*** Raw data ***

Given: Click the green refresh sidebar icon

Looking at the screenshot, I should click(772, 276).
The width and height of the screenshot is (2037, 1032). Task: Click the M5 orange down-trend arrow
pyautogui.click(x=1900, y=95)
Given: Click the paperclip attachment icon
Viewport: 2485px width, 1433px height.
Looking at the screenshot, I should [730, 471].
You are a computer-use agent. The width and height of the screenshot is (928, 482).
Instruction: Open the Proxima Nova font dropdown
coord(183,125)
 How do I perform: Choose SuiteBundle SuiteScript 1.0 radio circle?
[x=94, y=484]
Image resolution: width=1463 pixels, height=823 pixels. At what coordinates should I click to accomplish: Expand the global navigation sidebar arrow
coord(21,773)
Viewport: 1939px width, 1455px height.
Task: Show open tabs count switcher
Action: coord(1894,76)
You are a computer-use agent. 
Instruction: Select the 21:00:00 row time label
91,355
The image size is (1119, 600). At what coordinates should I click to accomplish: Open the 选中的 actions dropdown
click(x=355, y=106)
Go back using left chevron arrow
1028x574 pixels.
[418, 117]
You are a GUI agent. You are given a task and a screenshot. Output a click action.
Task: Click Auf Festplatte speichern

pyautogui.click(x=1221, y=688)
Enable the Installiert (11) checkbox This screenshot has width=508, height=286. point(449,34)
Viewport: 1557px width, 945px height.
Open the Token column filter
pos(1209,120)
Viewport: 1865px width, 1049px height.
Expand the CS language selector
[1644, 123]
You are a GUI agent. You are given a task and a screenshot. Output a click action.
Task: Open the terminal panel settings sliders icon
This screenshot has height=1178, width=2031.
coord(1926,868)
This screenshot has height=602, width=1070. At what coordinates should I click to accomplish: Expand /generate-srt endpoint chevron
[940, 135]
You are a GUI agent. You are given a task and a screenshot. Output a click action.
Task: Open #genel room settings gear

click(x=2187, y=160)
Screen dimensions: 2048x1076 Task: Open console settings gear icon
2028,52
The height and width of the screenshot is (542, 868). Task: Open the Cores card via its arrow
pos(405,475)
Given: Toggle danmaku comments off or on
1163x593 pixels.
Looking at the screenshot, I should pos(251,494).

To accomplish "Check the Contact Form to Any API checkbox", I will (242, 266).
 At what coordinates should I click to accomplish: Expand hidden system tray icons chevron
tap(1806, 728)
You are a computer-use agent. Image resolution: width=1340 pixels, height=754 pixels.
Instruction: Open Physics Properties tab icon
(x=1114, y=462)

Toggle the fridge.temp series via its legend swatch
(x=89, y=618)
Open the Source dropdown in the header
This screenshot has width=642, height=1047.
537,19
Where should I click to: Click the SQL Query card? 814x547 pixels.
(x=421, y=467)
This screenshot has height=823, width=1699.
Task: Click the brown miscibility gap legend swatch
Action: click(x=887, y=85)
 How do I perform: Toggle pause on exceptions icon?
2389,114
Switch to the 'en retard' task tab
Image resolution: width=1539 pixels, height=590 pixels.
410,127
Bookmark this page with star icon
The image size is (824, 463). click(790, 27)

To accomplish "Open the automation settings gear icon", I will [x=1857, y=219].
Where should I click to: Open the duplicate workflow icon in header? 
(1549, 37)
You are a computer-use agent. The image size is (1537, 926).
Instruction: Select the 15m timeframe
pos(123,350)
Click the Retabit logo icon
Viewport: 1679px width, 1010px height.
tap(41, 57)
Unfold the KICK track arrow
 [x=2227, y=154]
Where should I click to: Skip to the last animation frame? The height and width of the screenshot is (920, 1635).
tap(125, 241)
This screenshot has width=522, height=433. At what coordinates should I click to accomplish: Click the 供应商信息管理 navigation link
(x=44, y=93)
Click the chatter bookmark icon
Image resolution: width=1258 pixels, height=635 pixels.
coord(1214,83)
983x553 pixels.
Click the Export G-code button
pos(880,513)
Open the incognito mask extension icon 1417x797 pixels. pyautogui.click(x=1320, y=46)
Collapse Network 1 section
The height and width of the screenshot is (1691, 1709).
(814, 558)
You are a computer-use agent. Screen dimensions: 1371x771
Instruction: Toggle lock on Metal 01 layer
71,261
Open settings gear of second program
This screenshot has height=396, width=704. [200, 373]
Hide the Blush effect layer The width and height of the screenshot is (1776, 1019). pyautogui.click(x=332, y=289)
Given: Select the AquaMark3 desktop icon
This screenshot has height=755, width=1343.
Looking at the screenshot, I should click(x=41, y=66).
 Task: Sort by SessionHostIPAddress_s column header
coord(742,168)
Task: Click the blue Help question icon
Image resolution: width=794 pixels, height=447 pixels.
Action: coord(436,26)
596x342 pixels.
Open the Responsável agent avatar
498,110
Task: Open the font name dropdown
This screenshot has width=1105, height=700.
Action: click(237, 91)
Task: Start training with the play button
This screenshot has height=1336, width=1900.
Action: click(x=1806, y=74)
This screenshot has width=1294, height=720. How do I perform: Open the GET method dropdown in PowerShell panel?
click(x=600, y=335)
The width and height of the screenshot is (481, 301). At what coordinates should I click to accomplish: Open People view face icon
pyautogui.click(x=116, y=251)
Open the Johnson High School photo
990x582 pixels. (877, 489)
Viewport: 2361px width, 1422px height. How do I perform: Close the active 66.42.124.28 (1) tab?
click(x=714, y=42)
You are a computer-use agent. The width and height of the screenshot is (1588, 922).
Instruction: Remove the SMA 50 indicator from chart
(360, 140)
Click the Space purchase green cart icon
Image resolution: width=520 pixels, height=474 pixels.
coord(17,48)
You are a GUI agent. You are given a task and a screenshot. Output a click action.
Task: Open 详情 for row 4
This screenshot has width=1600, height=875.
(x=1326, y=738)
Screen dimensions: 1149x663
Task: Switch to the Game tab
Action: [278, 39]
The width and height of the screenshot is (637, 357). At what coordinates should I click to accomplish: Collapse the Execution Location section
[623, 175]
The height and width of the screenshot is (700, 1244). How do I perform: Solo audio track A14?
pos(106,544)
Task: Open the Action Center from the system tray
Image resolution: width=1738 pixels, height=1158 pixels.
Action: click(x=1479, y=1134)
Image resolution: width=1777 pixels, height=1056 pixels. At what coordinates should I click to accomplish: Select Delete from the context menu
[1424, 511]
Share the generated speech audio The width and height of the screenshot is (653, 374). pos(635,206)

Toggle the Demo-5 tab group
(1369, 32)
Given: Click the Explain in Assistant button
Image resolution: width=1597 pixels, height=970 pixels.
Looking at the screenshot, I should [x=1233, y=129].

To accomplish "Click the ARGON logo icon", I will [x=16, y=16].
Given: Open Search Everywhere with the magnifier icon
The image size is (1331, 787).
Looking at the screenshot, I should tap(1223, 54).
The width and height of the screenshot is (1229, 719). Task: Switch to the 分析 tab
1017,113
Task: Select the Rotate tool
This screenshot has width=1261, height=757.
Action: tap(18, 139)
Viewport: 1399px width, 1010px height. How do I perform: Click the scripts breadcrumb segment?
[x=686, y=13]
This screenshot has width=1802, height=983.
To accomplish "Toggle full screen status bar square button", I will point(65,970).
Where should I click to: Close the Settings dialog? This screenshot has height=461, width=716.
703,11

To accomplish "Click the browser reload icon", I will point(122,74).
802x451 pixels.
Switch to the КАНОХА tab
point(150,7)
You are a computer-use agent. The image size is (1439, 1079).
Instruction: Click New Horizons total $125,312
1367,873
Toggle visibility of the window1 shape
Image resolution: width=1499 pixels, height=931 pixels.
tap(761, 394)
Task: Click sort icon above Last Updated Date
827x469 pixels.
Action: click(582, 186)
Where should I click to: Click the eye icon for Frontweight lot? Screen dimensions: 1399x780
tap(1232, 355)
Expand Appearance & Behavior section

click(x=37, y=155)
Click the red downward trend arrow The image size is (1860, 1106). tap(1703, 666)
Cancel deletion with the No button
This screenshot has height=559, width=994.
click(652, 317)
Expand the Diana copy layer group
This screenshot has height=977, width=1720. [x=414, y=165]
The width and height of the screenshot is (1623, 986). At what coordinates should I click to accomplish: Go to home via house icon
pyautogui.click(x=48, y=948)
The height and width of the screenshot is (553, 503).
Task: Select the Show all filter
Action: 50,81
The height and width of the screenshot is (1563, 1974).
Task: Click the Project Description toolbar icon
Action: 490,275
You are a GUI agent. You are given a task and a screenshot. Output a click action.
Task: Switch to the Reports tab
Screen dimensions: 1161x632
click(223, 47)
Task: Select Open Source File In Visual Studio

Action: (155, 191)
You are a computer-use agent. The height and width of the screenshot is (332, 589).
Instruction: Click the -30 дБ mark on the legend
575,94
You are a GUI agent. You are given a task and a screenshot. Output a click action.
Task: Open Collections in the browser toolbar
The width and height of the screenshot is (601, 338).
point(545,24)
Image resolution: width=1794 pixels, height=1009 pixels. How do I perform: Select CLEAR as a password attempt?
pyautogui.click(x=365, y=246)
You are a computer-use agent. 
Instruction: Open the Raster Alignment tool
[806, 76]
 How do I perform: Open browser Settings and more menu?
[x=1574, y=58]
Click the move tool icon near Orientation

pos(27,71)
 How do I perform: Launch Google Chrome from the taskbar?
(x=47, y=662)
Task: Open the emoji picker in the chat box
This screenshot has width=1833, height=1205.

*** End of Raw data ***

**Action item**
For every line in the listing above that contains "will", copy that line.

**Answer for the task**
To accomplish "Check the Contact Form to Any API checkbox", I will (242, 266).
To accomplish "Open the automation settings gear icon", I will [x=1857, y=219].
To accomplish "Click the ARGON logo icon", I will [x=16, y=16].
To accomplish "Toggle full screen status bar square button", I will point(65,970).
To accomplish "Click the browser reload icon", I will point(122,74).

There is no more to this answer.